Les organismes sont commandés auprès de fournisseurs disposant de l’agrément européen. Dès réception, les poissons sont transférés dans un local indépendant où se situe le système d’hébergement. Ils sont d’abord versés dans un aquarium « tampon », puis l’eau de transport est progressivement diluée avec l’eau provenant du système d’hébergement (on remplace 1L tous les 1/4h environ). Les poissons sont maintenus dans un milieu à 50% de dilution pendant au moins 30 minutes puis sont transférés à l’aide d’une épuisette dans le système d’hébergement final (environ 6 individus par bac de 3.5L). Une période d’observation de 2 semaines minimum est respectée afin de valider le lot reçu. Le système d’hébergement est une armoire spécifiquement dédiée à l’hébergement des poissons, composée de racks d’aquariums de 3.5L sous lesquels un visuel de gravier a été ajouté pour améliorer le bien-être des animaux. Le système régule la température à 26°C et le renouvellement du milieu (composé d’eau osmosé et de sels minéraux); des sondes associées à un système d’alarme contrôlent en permanence la température, le pH et la conductivité. Les techniciens contrôlent à minima une fois par semaine les paramètres oxygène dissous, nitrates, nitrites, ammoniaque et dureté. Ils assurent également quotidiennement l’apport en nourriture (aliment en poudre, daphnies et artémias). Une photopériode de 16h de jour/8h de nuit est appliquée automatiquement. Les organismes soumis au test OCDE 203 (organismes témoins et organismes exposés à la substance testée) seront placés dans des aquariums nus (un visuel de gravier sera ajouté à l’extrérieur des aquariums) et maintenus dans des conditions environnementales équivalentes au système d’hébergement.
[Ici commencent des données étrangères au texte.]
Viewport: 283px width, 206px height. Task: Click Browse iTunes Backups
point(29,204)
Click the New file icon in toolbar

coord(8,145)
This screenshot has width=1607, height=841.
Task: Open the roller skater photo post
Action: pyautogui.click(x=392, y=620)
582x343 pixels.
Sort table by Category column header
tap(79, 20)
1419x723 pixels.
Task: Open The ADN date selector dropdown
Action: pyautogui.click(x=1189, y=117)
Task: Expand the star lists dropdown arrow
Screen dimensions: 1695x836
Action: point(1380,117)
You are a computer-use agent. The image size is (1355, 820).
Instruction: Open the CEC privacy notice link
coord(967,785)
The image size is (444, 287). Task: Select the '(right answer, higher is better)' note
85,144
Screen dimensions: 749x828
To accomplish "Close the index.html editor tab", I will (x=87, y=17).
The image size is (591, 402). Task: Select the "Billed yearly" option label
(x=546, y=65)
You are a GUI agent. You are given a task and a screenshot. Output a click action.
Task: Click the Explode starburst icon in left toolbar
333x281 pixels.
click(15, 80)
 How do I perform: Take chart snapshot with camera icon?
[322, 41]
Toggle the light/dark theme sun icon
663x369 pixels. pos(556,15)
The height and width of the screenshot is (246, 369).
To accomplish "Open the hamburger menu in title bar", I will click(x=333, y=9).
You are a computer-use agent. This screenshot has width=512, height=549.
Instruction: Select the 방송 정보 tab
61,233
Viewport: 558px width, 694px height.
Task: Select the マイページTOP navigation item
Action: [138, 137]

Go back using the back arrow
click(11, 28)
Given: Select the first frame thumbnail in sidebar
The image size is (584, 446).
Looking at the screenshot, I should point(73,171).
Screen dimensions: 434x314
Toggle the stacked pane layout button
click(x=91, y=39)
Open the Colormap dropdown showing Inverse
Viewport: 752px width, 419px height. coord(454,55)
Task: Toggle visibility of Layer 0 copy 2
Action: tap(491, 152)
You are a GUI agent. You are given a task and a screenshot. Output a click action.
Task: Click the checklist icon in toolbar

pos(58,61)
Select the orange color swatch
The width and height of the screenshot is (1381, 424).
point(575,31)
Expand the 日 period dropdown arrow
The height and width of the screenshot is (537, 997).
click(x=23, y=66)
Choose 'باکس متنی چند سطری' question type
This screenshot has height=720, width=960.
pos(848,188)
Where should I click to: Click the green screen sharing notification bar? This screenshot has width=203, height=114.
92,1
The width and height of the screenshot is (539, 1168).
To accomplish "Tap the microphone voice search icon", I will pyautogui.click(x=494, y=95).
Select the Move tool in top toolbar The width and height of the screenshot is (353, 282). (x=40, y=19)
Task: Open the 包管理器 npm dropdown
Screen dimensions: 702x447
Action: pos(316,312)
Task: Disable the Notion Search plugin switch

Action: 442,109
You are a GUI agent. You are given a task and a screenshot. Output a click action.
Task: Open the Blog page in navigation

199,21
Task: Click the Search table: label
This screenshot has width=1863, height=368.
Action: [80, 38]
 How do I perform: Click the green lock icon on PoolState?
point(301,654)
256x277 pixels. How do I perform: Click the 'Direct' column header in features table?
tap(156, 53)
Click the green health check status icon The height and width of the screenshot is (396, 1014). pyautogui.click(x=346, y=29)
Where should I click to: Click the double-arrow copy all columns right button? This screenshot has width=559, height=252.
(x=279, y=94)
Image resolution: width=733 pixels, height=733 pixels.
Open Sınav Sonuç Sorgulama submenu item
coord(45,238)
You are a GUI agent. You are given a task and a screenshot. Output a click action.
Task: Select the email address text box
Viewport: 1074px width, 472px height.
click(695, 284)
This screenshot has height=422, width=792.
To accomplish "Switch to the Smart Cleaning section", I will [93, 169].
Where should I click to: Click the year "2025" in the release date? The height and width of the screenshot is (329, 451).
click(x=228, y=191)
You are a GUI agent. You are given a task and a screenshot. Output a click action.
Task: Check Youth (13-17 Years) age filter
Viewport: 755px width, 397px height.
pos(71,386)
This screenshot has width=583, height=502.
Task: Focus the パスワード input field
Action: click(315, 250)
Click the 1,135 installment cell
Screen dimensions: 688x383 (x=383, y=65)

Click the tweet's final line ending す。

Des points limites nécessitant une euthanasie des individus concernés ont été définis en accord avec notre vétérinaire sanitaire (dans le cadre de l’hébergement et des tests de toxicité). Dans le cadre de raffinement, la nourriture vivante (daphnies et artémies) est privilégiée pour les organismes hébergés. Lors des tests, les animaux ne sont pas nourris.

Expliquer le choix des espèces et les stades de développement y afférents.

Le Danio rerio est une des espèces recommandées par la ligne directrice qui précise que l’espèce doit être choisie en fonction de sa disponibilité immédiate, de sa facilité d’entretien et de son utilisation historique. Nous utilisons le Danio rerio comme organisme modèle depuis plus de 20 ans pour d’autres projets (dont le test de toxicité aux premiers stades de la vie du poisson). Notre fournisseur est français, agréé et reconnu pour la qualité de son élevage. La ligne directrice requiert que des juvéniles de 1 à 2 cm soient utilisés dans cet essai.